The reply should be the records repeated exactly, without any images.
============================================================
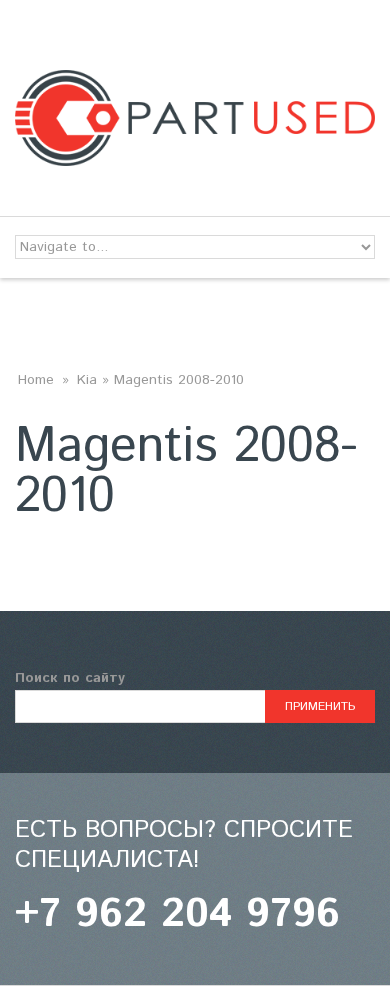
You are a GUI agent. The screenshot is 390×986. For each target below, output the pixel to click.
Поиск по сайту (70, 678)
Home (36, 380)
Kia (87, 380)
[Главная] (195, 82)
============================================================
YOUR RESPONSE ->
You are a GUI agent. The screenshot is 390×986. For each target below, output the pixel to click.
Поиск по сайту (70, 678)
Home (36, 380)
Kia (87, 380)
[Главная] (195, 82)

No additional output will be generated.